For anyone late to the party and wondering what we are talking about, there is an inherent artefact in the otherwise pristine video output generated by Ortonview, a narrow bright white line near the left hand side of the image. This occurs when the serial output is switched on immediately before it starts to generate video output at which point it generates a logic 1, equivalent to peak-white, before the serial output begins generating video output under software control, see the attached image.

If you have a CRT monitor you can quietly eliminate the bright line by increasing the horizontal and vertical scan widths to the extent that the bright line falls beyond the left screen edge, but if using an LCD screen it will be more difficult to get rid of because an LCD screen will try very hard to fit every part of the image onto the screen including the unwanted bright line - so the main outstanding problem now on Ortonview is how to use the main PIC to generate a context sensitive bright line blanking pulse, and then how to utilise that so that it dims the bright line to the same 'shade' of black as the video black level.

Slothie 17th Apr 2023 10:50 pm

Re: Ortonview PCB
 
I have tinkered with various approaches, hardware and software but I agree the best idea and most in line with the original idea is to do as much as possible in software... one issue is I really haven't done any programming for a year or so now so I need to re-familiarise myself with the code and its not as simple as I thought. How Karen kept all this stuff in her head with what she was going through I cannot imagine.
I recall that I worked out how I could free up a pin to make a blanking output by re-arranging the P1-P4 pins and started working on the code to do that. Then I need to work out how to make the blanking work so that it eliminated the bar without replacing it with a different shade of grey or similar! If you recall I made some simulations, but there is no substitute for actually building the circuit and trying it.
Progress is probably going to be a bit erratic, sometimes my treatment hardly effects me and other times it knocks me out, but the good news is it does seem to be keeping things at bay.

Mark1960 18th Apr 2023 2:36 am

Re: Ortonview PCB
 
I still think there might be a possibility to use only two outputs from the pic. Use a diode instead of resistor to pull the video output to the sync level and resistor network to select the black and white level from the other pin. The diode would allow the sync output to override the white line. The data output would need to be initialised before the sync is released.

Iíve never programmed the pic in assembler or tried to study Karenís code, and too busy with work to try this myself.
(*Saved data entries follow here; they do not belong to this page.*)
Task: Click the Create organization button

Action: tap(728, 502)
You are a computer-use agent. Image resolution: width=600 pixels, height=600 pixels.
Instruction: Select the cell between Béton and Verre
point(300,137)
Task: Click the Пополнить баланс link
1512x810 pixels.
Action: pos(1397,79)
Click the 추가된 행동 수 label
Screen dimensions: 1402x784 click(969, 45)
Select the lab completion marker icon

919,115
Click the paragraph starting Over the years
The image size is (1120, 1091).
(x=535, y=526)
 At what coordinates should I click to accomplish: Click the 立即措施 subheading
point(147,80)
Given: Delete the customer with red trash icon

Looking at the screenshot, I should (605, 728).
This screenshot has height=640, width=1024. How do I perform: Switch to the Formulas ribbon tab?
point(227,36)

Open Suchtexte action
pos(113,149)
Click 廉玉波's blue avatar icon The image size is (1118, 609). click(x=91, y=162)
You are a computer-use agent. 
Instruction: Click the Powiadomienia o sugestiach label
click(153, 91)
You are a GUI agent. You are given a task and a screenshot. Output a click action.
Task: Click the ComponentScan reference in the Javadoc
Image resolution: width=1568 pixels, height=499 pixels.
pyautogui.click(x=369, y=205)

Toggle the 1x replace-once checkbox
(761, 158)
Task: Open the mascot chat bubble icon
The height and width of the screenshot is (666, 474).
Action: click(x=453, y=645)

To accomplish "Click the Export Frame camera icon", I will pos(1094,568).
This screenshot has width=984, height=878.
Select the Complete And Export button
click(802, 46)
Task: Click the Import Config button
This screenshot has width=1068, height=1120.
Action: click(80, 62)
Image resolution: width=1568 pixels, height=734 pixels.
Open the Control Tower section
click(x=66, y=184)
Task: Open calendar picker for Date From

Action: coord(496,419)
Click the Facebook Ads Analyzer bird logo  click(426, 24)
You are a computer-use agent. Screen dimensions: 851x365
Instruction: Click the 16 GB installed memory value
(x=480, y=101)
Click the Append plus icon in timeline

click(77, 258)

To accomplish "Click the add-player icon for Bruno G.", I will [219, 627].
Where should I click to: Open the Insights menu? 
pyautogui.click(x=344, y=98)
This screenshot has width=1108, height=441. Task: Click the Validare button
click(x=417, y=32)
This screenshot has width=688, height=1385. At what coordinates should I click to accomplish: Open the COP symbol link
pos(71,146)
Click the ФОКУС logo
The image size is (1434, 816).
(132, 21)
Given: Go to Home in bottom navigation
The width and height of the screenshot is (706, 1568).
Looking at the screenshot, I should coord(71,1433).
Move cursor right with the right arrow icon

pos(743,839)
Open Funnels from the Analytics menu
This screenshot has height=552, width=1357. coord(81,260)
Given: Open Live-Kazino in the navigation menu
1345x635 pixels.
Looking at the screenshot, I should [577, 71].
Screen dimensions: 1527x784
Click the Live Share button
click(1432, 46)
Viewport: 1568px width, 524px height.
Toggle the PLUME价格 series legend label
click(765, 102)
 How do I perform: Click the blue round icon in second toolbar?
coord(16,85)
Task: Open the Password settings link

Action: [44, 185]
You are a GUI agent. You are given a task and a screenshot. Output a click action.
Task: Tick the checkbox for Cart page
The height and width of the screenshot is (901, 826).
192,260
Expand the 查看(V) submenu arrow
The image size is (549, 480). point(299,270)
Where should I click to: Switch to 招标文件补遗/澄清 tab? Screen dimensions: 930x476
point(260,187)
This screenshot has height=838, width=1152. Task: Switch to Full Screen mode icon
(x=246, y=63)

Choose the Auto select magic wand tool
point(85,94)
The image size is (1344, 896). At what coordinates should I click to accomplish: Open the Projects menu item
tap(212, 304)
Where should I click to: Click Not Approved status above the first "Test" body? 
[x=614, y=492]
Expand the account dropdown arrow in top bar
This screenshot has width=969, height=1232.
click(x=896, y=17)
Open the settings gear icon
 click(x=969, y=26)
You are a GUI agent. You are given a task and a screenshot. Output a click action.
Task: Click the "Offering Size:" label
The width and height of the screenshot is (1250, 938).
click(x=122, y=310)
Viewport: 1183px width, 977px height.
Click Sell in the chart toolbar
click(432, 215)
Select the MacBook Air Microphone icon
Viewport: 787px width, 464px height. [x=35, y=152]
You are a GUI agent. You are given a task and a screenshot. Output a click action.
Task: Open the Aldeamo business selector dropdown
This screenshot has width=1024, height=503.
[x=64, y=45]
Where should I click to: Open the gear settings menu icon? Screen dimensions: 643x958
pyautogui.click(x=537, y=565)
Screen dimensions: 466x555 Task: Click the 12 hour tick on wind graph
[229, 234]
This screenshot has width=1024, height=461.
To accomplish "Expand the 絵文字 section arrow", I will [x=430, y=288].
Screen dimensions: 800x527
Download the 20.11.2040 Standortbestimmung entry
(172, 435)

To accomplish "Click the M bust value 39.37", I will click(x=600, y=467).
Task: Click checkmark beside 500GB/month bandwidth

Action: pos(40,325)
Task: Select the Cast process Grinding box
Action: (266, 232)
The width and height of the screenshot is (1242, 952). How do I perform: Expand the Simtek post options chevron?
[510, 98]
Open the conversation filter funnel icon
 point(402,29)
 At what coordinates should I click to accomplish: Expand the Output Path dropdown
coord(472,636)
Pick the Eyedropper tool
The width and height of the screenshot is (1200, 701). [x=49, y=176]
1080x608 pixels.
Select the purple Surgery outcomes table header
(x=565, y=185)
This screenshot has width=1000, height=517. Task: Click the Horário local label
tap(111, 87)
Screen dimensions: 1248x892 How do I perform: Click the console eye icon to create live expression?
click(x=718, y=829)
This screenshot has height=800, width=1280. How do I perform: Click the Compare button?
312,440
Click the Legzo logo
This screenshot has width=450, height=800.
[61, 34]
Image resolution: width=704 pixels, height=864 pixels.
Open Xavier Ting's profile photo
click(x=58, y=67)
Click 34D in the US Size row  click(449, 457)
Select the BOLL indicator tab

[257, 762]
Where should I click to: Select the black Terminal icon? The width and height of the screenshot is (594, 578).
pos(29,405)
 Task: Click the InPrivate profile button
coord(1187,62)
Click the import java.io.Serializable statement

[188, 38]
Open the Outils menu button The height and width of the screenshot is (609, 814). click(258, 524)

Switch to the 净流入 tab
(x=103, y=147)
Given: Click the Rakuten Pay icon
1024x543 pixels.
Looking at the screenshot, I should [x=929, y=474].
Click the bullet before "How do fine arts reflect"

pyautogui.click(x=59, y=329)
Slothie 18th Apr 2023 8:04 am

Re: Ortonview PCB
 
Quote:

Originally Posted by Mark1960 (Post 1552445)
I still think there might be a possibility to use only two outputs from the pic. Use a diode instead of resistor to pull the video output to the sync level and resistor network to select the black and white level from the other pin. The diode would allow the sync output to override the white line. The data output would need to be initialised before the sync is released.

Iíve never programmed the pic in assembler or tried to study Karenís code, and too busy with work to try this myself.

The problem is that the white line appears AFTER the horizontal sync has finished.

Mark1960 19th Apr 2023 12:21 am

Re: Ortonview PCB
 
Quote:

Originally Posted by Slothie (Post 1552452)
The problem is that the white line appears AFTER the horizontal sync has finished.

Yes, but could the serial output not be initialised before the horizontal sync has finished.